Coffee is from the always excellent roastery of Mansfield Coffee Merchant, an OHO fave from the region.

Healesville Hotel Cellars and Harvest Coffee

Michael Kennedy and Kylie Balharrie have made something of a foodie haven precinct in Healesville. It’s anchored by the lasting favourite, Healesville Hotel, with food by Chris Twogood still kicking goals as he continues experiments with local produce and cooking with fire. (Hint: weekend BBQ – get on it!)

The headline here, though, is the recently renovated alleyway and new wine bar. Harvest Coffee serves Genovese coffee at the hole-in-the-wall counter from 8am every day. The selection of house-made pastries, toasties, cakes and slices is simple, and everything is made to be delicious, first and foremost.
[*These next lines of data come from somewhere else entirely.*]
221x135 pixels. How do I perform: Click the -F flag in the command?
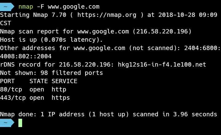[41, 7]
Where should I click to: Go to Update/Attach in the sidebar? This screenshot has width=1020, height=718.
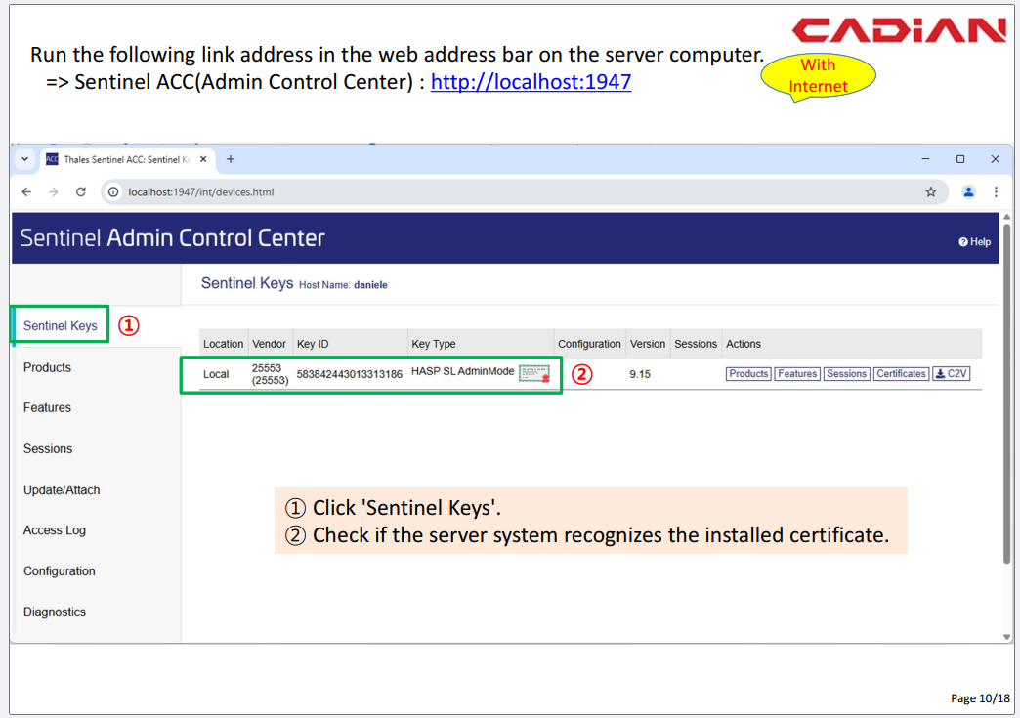tap(62, 490)
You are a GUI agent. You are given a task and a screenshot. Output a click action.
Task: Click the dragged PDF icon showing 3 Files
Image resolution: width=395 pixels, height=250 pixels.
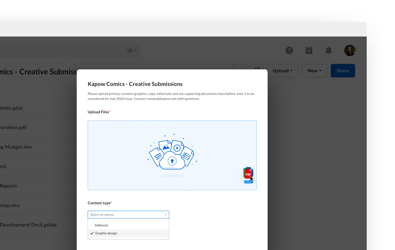[x=248, y=174]
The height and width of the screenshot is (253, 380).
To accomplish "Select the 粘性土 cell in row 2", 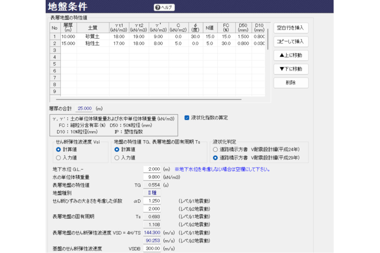I will pos(92,43).
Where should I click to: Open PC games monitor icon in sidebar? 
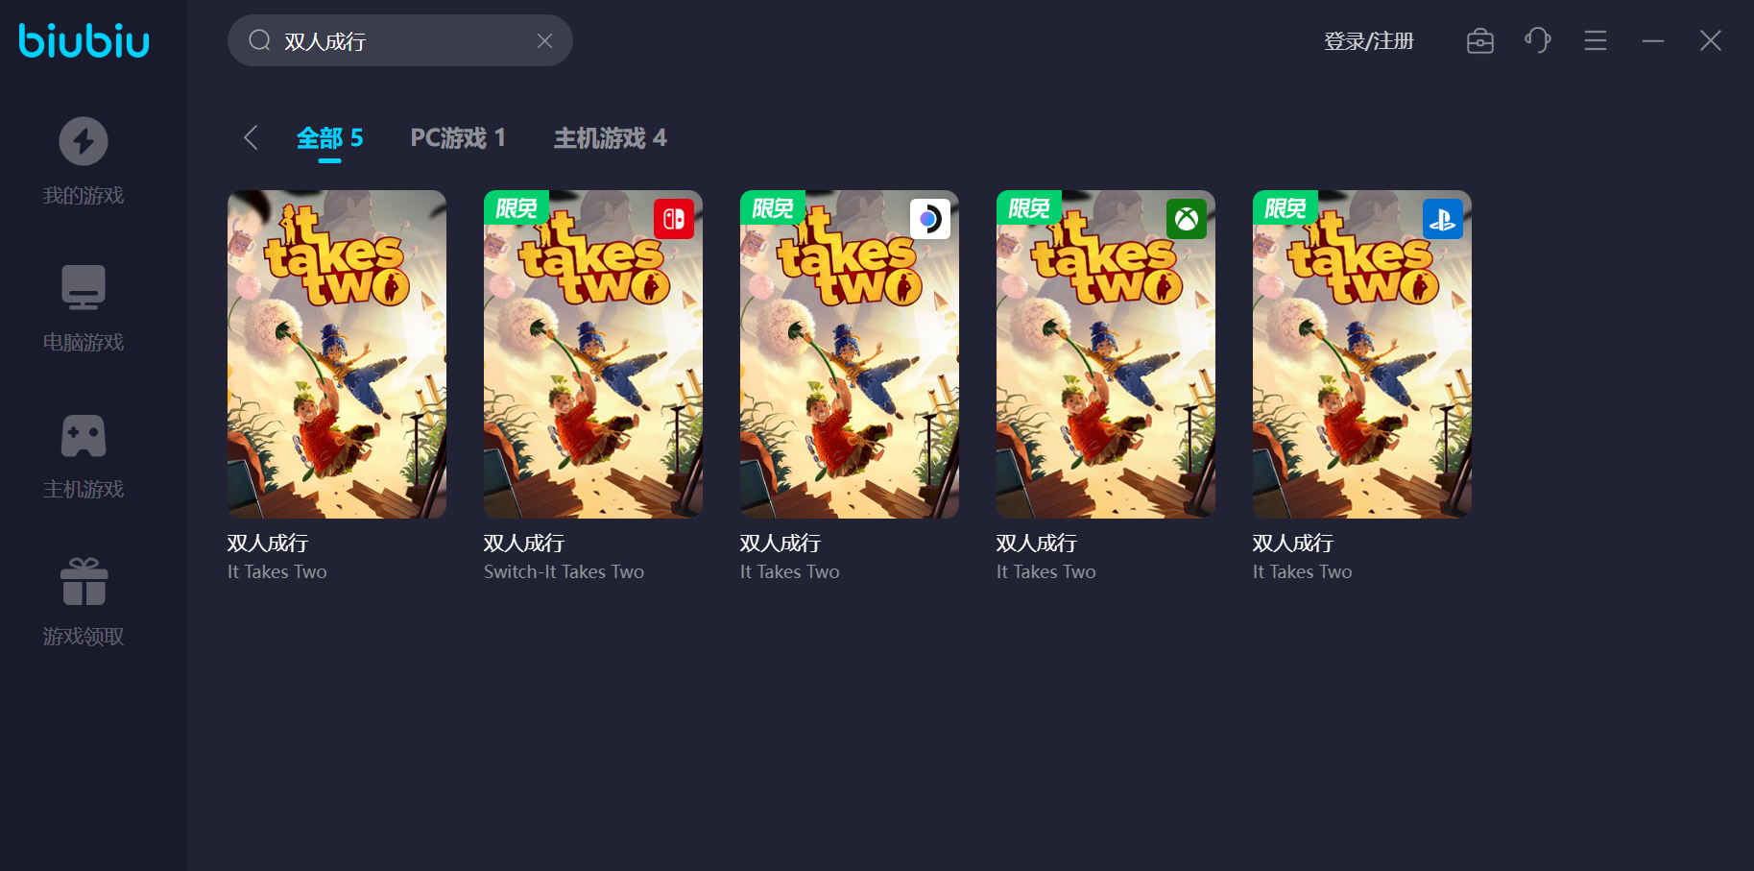(x=84, y=287)
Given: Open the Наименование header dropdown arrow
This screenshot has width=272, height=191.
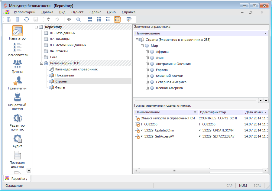Looking at the screenshot, I should tap(265, 33).
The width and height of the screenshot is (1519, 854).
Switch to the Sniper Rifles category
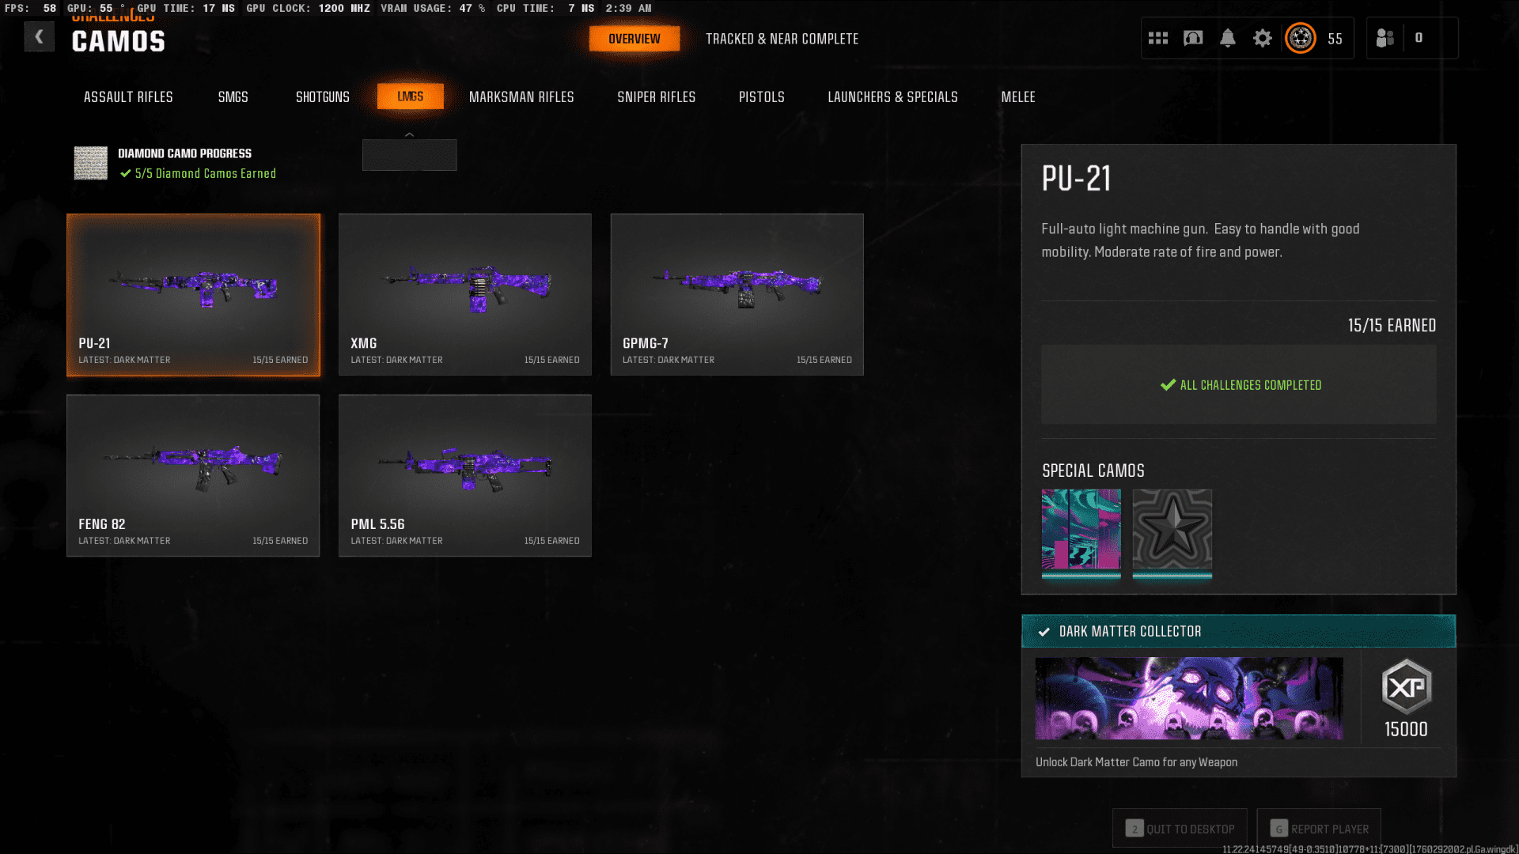[x=656, y=96]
If you want lunch, don’t fret: the entire Healesville Hotel lunch menu is available to order from the hole in the wall, too. The poached chicken Asian salad is a standout for the health-conscious, and the seasonal beetroot and lentil dish is an earthy bomb of beautiful flavours.

The Cellars are a new venture. Michael says it’s a mix of local and imported wine, and even some of his own cellar stocks. We spotted some rare gems like a vintage bottle of Wantirna Estate chardonnay on the shelf. You can order by the glass; or, for a corkage fee, take a retail-priced bottle and a couple of glasses into the garden for a lazy afternoon in the shade.  There are some true undiscovered winners in the extensive wine selection. Three standouts would have to be the Scope Fiano (light, bright, zingy: summer in a glass),  Aller Trop skin-contact pinot gris (the ideal rosé that isn’t rosé), and One Block chardonnay (funky and interesting, by Jayden Ong). Of course, by the time you read this, these wines might not be on the list anymore. That’s the joy of a boutique cellar like this one – wines come and go, and there’s always something new.

There’s plenty of room for you and your friends, and dogs are welcomed on-lead in the garden. There are choices for non-meat-eaters, as well as the food that comes off that stunning wood-fired BBQ. On weekends the garden caravan bar opens up too, and with three places to place your order, it’s never a long queue at the bar for a beverage.